### Document text:
start
Fiscal 2014 third-quarter and first nine months acquisition of property, plant and equipment in the Enterprise services segment amounted to $17.0
million and $64.4 million compared to $47.4 million and $96.6 million for the same periods of fiscal 2013, respectively. The decrease for both
periods is mainly due to the construction of a new data centre facility in Barrie (north of Toronto), Canada, in fiscal 2013 and the timing of initiatives.
Acquisition of intangible and other assets are mainly attributable to reconnect and additional service activation costs as well as other customer
acquisition costs. For the third quarter and the first nine months of fiscal 2014, the acquisition of intangible and other assets amounted to $4.9
million and $13.7 million compared to $4.5 million and $13.7 million for the same periods last year, respectively.
FREE CASH FLOW AND FINANCING ACTIVITIES
For the third quarter of fiscal 2014, free cash flow amounted to $91.1 million, an increase of $48.1 million compared to fiscal 2013. This increase
is mainly due to the improvement of adjusted EBITDA and the decrease in acquisitions of property, plant and equipment due to the timing of certain
initiatives. For the nine-month period, free cash flow amounted to $252.5 million, $156.6 million higher than the same period of last year. This
variance is mostly attributable to the improvement of adjusted EBITDA, the decrease in acquisitions of property, plant and equipment due to the
timing of certain initiatives as well as the decrease in integration, restructuring and acquisition costs, partly offset by the increase in financial
expense due to higher indebtedness level from the recent acquisitions.
In the third quarter of fiscal 2014, a cash decrease of $109.6 million was mainly due to a lower Indebtedness from the repayments under the
revolving facilities of $112.6 million. In the third quarter of fiscal 2013, a cash decrease of $17.2 million was mainly due to a higher level of
Indebtedness from the issuance of $300 million Senior Secured Debentures Series "4" (the "Debentures") for a net proceed of $297.1 million, net
of transaction costs of $2.9 million and the issuance of $410.4 million (US$400 million) Senior Unsecured Notes (the "2020 Notes") for a net
proceed of $402.6 million (US$392.4 million), net of transaction costs of $7.8 million (US$7.6 million). In addition, Cogeco Cable used the net
Management discussion and analysis (“MD&A”) COGECO CABLE INC. Q3 2014 11
proceeds under the Debentures and the 2020 Notes to repay the Canadian Term Facility amounting to $175 million, the US Term Facility amounting
to $230.8 million (US$225 million), the $114.7 million Revolving loan in connection with the acquisition of Peer 1 Hosting and the $192.4 million
Term Revolving Facility.
end
### Required work:
1. Does each statement below agree with the financial discussion above? Answer yes or no for each, and quote the exact words from the text that decide it.
(a) Free cash flow for the third quarter of fiscal 2014 was $91.1 million.
(b) Acquisition of intangible and other assets for the first nine months of fiscal 2014 was higher than for the same period of fiscal 2013.
(c) A new data center facility was built in Barrie, Canada, in fiscal 2013.
2. Duplicate the part of the financial discussion above that starts with "Fiscal 2014 third-quarter" and goes on through "last year, respectively.".

### Material shown:
start
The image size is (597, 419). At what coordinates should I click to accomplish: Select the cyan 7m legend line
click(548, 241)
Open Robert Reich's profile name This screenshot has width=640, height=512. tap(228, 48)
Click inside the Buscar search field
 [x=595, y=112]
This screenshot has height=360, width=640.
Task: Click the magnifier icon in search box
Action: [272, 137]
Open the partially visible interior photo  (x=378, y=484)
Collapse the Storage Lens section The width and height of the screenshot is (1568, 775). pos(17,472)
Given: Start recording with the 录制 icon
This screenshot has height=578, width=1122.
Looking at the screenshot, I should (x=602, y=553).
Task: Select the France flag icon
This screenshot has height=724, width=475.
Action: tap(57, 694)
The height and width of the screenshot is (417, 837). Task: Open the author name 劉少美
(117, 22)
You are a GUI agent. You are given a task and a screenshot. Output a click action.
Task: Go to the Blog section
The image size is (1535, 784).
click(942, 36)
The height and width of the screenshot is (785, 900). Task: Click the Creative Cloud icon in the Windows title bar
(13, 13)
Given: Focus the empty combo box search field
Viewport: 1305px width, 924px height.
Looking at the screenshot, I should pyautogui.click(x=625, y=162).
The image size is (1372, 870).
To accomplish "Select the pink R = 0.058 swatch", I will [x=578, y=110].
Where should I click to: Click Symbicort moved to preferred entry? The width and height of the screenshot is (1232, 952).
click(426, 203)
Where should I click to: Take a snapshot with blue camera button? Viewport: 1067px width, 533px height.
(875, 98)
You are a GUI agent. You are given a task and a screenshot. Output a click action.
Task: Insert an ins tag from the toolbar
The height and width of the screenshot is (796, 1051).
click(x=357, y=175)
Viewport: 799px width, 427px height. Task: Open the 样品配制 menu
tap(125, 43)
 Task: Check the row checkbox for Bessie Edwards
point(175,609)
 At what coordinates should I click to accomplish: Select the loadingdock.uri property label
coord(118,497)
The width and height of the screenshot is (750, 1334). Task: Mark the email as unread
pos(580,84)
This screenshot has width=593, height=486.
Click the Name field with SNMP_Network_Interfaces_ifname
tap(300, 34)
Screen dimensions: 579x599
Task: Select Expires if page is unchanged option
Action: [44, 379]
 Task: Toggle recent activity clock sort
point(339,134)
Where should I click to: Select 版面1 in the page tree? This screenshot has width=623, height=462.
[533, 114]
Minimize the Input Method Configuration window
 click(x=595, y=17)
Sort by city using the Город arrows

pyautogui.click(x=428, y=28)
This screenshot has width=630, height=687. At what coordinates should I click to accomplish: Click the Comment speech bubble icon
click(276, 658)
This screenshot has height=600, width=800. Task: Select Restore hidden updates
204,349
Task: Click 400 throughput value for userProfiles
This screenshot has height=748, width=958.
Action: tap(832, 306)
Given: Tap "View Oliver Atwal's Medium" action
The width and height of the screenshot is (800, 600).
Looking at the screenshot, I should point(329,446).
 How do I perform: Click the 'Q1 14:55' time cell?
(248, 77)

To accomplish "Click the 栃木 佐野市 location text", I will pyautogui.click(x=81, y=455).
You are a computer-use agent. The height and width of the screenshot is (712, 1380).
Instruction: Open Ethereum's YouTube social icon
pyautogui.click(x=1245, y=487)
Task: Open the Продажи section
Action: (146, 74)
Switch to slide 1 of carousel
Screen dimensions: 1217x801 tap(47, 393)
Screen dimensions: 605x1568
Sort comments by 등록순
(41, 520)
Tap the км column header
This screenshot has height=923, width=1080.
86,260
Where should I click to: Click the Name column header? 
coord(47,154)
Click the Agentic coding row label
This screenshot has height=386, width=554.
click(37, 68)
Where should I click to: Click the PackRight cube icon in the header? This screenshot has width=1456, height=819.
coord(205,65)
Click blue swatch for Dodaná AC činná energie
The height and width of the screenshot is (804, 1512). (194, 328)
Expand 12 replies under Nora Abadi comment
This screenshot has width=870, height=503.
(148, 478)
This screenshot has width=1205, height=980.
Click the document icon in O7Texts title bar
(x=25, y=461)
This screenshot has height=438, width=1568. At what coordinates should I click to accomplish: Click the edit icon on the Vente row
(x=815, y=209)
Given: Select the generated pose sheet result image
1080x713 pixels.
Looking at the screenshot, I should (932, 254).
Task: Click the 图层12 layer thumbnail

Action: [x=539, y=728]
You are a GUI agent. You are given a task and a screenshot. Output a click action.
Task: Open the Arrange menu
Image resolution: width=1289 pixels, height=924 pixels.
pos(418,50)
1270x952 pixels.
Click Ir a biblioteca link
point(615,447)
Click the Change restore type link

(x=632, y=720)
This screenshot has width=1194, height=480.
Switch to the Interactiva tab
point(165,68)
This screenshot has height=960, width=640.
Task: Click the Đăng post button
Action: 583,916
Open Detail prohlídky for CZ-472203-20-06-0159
end
### Task responses:
1.
(a) Yes: "For the third quarter of fiscal 2014, free cash flow amounted to $91.1 million"
(b) No: "the acquisition of intangible and other assets amounted to $4.9 million and $13.7 million compared to $4.5 million and $13.7 million for the same periods last year"
(c) Yes: "the construction of a new data centre facility in Barrie (north of Toronto), Canada, in fiscal 2013"

2.
Fiscal 2014 third-quarter and first nine months acquisition of property, plant and equipment in the Enterprise services segment amounted to $17.0
million and $64.4 million compared to $47.4 million and $96.6 million for the same periods of fiscal 2013, respectively. The decrease for both
periods is mainly due to the construction of a new data centre facility in Barrie (north of Toronto), Canada, in fiscal 2013 and the timing of initiatives.
Acquisition of intangible and other assets are mainly attributable to reconnect and additional service activation costs as well as other customer
acquisition costs. For the third quarter and the first nine months of fiscal 2014, the acquisition of intangible and other assets amounted to $4.9
million and $13.7 million compared to $4.5 million and $13.7 million for the same periods last year, respectively.